The Company currently has net operating loss carry-forwards to future periods
for book and tax purposes of approximately $2,470,000 in the third quarter of
2000. A deferred tax asset has been recorded. Net operating losses may be
carried forward for 15 years for loss years prior to August 6, 1997 and twenty
years for loss years after August 6, 1997.
Estimates
The preparation of financial statements in conformity with generally accepted
accounting principles requires management to make estimates and assumptions that
affect the reported amounts of assets and liabilities and disclosure of
contingent assets and liabilities at the date of the financial statements and
the reported amounts of revenues and expenses during the reporting period.
NOTE 2 - RELATED PARTY TRANSACTIONS:
The Company President, who is also a 56% shareholder, provides management
services for a fee, and is also reimbursed for expenses incurred for Company
related activities. The company has been unable to compensate and reimburse the
President completely, and has therefore recorded accrued liabilities of $159,901
in 2000. Total charges to the Company for management and expenses are $78,237 in
the third quarter of 2000.
The long-term accounts payable in 1997 and the note payable in 1998 are also
payable to various shareholders and an investment consultant of the company.
$44,300 of the long-term accounts payable in 1997 were converted to 103,600
shares of common stock at the end of 1998. The remaining $12,000 was paid in
cash in 1998.
The Company has received a licensing commitment from The Vahl Software Group, an
assumed business name of the Company President, for Administrator 2, which is a
new software package that is functionally similar to Administrator 1. The
license agreement for Administrator 2 will require the Company to pay The Vahl
Software Group a royalty of $0.25 for each medical account receivable processed
through Administrator 2.
NOTE 3 - PREFERRED STOCK AND COMMON STOCK ISSUANCES:
The company converted $44,300 in accounts payable to 103,600 shares of common
stock as part of its settlements with creditors.
Had these conversions occurred at the beginning of the year, the per share
earnings would have been decreased by $.0006 on income before extraordinary
items, and $.0039 on net income.
<PAGE>
NOTE 4 - LONG-TERM NOTES PAYABLE
The Company has issued $235,000 in subordinated convertible promissory notes due
November 30, 20001. The notes bear interest from the date transacted of $10% per
annum until paid or until maturity.
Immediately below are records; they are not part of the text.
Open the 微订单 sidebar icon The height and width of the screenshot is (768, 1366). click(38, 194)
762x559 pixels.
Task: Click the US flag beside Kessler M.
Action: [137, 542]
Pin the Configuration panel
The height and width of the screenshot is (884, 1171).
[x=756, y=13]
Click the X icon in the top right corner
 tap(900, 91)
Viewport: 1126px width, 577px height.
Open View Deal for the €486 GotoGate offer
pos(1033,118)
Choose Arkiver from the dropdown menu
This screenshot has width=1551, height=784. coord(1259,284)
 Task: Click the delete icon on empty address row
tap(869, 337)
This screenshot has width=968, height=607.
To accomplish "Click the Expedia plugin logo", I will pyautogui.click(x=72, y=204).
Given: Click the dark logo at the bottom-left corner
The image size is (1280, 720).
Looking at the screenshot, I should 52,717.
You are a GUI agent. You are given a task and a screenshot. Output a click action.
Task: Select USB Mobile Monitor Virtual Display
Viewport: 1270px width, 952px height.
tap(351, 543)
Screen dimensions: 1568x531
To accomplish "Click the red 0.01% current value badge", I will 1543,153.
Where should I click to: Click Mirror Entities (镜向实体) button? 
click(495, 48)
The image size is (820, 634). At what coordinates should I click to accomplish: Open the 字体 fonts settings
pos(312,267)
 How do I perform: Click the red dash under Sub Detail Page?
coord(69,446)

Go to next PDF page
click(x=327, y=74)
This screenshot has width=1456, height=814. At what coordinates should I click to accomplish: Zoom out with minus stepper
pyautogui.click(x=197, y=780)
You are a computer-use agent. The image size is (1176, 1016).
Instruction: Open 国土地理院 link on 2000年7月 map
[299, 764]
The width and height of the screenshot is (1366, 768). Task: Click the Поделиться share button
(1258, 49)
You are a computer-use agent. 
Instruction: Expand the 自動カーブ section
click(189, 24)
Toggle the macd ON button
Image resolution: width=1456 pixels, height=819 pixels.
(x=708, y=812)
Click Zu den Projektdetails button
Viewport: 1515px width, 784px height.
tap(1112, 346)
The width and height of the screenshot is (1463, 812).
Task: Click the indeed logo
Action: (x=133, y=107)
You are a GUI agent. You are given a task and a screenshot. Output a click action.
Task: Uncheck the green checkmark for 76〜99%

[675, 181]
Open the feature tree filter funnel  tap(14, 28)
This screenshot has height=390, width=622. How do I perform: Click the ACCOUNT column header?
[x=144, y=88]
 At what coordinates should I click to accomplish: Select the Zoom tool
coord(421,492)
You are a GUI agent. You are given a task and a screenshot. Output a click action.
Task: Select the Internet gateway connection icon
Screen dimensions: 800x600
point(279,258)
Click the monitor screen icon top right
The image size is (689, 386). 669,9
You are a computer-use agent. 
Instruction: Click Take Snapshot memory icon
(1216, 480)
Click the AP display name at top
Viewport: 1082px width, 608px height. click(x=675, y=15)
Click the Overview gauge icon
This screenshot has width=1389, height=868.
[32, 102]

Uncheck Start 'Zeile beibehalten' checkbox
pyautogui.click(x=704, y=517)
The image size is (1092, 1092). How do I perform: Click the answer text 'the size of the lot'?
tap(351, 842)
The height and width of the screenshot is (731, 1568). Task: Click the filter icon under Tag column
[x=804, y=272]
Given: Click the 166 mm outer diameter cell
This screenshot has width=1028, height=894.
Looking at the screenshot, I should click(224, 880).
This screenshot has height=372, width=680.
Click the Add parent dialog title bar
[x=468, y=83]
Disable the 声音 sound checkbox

The Holder may convert all of the
outstanding principal of the note into the Company's Common Stock (a) at the
election of each Holder (i) within 120 days prior to the reasonably anticipated
effective date of any registered, underwritten public offering of the Company's
equity securities with proceeds to the Company in excess of $7,000,000 at a
valuation in excess of $15,000,000 (a "Qualifying Public Offering"); (ii) upon
the occurrence of an Event of Default; (iii) contemporaneously with a private
placement of the Company's equity securities resulting in an investment by one
or a group of five or fewer investors of not less than $2,000,000 (a "Qualifying
Private Placement"); (iv) immediately prior to the closing of any merger,
reorganization or sale of all or substantially all of the Company's assets; (v)
on or before the tenth (10th) day prior to a prepayment date specified in a
notice of prepayment given pursuant to Section 3, above; or (vi) at the Maturity
Date; or (b) at the election of the Company within 120 days prior to the
reasonably anticipated effective date of any Qualifying Public Offering. The
number of shares issuable upon conversion (the "Conversion Shares") shall be
equal to the total amount of principal and unpaid interest on this Note as of
the date of conversion, divided by the Conversion Price. The Conversion Price
per share shall be equal to the lesser of (I) the lowest per-share price at
which Common Stock has been sold to any person (other than pursuant to exercise
of stock options or warrants) at any time after the issuance of this Note and
before the date of conversion; or (II) $0.50.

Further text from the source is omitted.